A global assessment of the conservation status of the American Oystercatcher Haematopus palliatus
62 – 82
26 August 14
Robert J. Clay, Arne J. Lesterhuis, Shiloh Schulte, Stephen Brown, Debra Reynolds, Theodore R. Simons
BirdLife International, Gaetano Martino 215 esq. Teniente Ross, Asunción, Paraguay
The American Oystercatcher Haematopus palliatus is the most widely distributed of the four oystercatcher species in the Western Hemisphere. Its range covers almost the entire Atlantic Coast from northeastern United States to southern Argentina; on the Pacific Coast it is found from northern Mexico to central Chile.
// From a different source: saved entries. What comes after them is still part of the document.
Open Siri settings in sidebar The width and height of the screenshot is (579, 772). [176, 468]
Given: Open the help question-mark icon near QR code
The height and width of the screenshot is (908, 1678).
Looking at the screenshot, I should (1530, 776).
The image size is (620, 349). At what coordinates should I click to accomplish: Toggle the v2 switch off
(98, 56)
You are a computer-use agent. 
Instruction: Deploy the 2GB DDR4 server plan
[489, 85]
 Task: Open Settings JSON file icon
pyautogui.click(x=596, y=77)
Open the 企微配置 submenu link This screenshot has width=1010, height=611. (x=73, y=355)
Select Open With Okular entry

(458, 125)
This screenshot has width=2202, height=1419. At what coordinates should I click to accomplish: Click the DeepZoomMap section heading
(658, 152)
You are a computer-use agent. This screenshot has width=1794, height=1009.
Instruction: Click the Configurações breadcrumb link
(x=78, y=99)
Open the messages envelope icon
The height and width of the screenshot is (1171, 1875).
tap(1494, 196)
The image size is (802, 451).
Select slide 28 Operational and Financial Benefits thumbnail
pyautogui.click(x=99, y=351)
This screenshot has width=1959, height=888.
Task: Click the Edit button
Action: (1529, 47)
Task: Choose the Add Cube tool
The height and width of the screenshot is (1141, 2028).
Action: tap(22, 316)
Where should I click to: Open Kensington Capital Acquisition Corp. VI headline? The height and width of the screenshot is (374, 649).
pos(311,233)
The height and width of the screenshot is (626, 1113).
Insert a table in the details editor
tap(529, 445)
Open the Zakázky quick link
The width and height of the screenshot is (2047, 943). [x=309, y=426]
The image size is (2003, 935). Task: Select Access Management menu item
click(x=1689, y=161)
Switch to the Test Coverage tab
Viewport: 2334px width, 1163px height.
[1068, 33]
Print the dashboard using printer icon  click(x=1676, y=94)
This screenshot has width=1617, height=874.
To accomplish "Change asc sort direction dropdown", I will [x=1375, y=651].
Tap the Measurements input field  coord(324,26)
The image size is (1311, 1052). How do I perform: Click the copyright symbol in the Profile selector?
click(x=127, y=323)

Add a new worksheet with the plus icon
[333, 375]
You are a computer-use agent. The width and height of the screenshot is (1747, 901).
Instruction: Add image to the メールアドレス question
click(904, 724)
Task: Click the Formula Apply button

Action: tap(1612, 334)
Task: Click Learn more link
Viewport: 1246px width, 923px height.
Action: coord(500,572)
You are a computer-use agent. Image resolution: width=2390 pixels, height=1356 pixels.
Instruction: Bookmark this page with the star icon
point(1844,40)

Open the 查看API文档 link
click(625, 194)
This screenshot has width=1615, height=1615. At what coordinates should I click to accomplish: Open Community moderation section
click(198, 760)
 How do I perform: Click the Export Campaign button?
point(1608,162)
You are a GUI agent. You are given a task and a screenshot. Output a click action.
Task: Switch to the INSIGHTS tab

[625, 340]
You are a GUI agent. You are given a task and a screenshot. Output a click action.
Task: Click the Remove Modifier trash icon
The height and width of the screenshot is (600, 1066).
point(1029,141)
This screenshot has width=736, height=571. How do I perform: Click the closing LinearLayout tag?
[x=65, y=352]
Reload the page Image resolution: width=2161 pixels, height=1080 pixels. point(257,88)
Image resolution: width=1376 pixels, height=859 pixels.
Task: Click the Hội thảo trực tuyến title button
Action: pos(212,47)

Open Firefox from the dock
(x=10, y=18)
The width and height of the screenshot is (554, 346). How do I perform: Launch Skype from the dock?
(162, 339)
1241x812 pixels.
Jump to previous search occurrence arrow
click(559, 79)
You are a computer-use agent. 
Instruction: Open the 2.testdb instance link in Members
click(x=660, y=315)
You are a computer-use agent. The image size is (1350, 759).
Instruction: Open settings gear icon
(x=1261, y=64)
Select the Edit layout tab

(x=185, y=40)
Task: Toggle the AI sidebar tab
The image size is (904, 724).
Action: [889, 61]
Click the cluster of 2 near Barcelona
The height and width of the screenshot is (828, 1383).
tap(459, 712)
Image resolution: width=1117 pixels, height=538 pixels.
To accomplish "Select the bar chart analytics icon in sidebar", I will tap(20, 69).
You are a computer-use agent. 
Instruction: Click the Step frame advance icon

This assessment covers the entire range of the species, and is not intended to serve as a substitute or update for conservation plans that cover the U.S. Atlantic and Gulf Coast populations. Readers are advised to refer to those plans, available at www.whsrn.org, for more detailed information about U.S. populations.
The subspecific taxonomy of H. palliatus is far from clear, but five races are recognized in this assessment, primarily to facilitate reference to specific populations (Fig. 1). These are nominate H. p. palliatus (coasts of eastern and southern United States; eastern Mexico; Pacific and Caribbean coasts of Central America; the Caribbean; and northern and eastern South America); H. p. frazari (Gulf of California and western Mexico); H. p. pitanay (coast of western South America); H. p. durnfordi (coast of southeast South America) and H. p. galapagensis (Galapagos Islands). The Galapagos race may deserve species status.
Based on a review of existing population estimates and an extrapolation of data from quantitative surveys throughout its range, revised estimates are given for the populations of all five subspecies, and a total population of about 43,000 individuals. The nominate race is the most abundant with an estimated population size of about 20,000 individuals, while the least abundant is H. p. galapagensis, with just 300 individuals estimated. Biogeographic population estimates were used to determine 1% threshold levels and identify sites of regional and global conservation importance. A total of 20 sites have been identified for H. p. palliatus, 5 for H. p. frazari, 10 for H. p. pitanay and 10 for H. p. durnfordi. No key sites were identified for H. p. galapagensis as it is found in low density scattered throughout the islands. Of these 45 sites, 14 have counts that surpass the 1% level of the global population, and are thus of global conservation significance for the species. Because the species is a dispersed breeder, the 1% threshold is of limited value in identifying key breeding sites. For the time being, these have been defined as sites holding 20 or more breeding pairs; 17 such sites have been identified, with all but four in the United States. It is hoped that a more rigorous approach for identifying key breeding sites can be developed in the future.
As an obligate coastal species, American Oystercatcher is at risk from widespread habitat loss due to coastal development, and recreational activities that lead to nest disturbance and increased predation. This is exacerbated by the species’ low population size and low reproductive success. Climate change also poses a significant future threat, especially with regard to sea-level rise.
To address these threats, conservation actions are proposed that focus on increased legal protection for the species and on the conservation of key sites and important habitats. Conservation could include implementing beneficial management practices, such as restoration of nest and roost sites, controlling predation, and reducing disturbance. Education and outreach programs are needed throughout the species’ range, especially for beach users and urban planners. Training programs will be necessary to ensure successful implementation of many of the priority conservation actions. Finally, a key first step in conserving this species across its range is the creation of a H. palliatus Working Group. Modelled after the U.S. American Oystercatcher Working Group this organization could unite researchers, conservationists, and educators from across the hemisphere to foster coordinated research, conservation action, and monitoring as outlined in this assessment.